D-Amino Acid Aminotransferase from a Thermophile, Bacillus SP. YM-1: Enzymological Properties, Cloning of the Gene, and the Amino Acid Sequence

We have isolated a thermophile which grows in a medium containing D-amino acids as a nitrogen source from soil and identified as a new Bacillus species. The bacterium (Bacillus sp. YM-1) showed a very high activity of D-amino acid aminotransferase. The enzyme purified to homogeneity from cell extracts of YM-1 has a molecular weight of about 62,000, and is composed of two subunits identical in molecular weight (30,000).
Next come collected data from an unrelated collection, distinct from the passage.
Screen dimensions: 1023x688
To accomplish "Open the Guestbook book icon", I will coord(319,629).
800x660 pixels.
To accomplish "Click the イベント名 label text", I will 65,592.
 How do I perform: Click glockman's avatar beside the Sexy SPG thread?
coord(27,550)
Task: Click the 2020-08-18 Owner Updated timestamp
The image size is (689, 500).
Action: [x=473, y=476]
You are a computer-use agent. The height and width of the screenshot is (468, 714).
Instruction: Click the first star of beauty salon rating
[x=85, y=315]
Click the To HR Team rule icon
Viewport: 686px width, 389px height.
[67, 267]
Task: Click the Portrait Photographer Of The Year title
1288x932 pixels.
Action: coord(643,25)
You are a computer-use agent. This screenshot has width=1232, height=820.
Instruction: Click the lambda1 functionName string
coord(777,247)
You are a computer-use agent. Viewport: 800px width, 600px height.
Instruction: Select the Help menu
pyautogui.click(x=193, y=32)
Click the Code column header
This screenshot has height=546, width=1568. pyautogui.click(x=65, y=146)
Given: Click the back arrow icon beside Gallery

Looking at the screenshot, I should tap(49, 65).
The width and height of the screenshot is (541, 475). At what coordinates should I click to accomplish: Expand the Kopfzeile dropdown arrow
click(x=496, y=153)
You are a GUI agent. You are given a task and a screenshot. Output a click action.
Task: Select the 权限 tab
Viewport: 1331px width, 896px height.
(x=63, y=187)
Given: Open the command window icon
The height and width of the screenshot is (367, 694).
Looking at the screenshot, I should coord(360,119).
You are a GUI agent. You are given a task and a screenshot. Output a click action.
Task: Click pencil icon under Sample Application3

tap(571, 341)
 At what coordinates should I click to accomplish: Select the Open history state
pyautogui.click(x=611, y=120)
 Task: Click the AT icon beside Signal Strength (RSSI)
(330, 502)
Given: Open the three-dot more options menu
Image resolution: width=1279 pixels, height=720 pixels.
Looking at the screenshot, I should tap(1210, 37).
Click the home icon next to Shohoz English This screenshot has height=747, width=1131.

The D-amino acid aminotransferase gene was cloned into Escherichia coli with the vector plasmid pBR322. The clone cells carrying the plasmid of 4.3 kb DNA (pICT113) produced the enzyme as high as 10% of the total cellular proteins. The enzyme overproduced by the clone was purified from cell extracts about 10-fold to homogeneity in about 60% yield by four steps including heat treatment. The complete primary structure of the enzyme involving the position of the active site lysyl residue that binds pyridoxal 5′-phosphate was determined from the nucleotide sequence of the gene and the amino acid sequences of tryptic peptides. The primary structure of D- amino acid aminotransferase shows high sequence homology with that of branched-chain amino acid aminotransferase of E. coli (the ilvE gene product).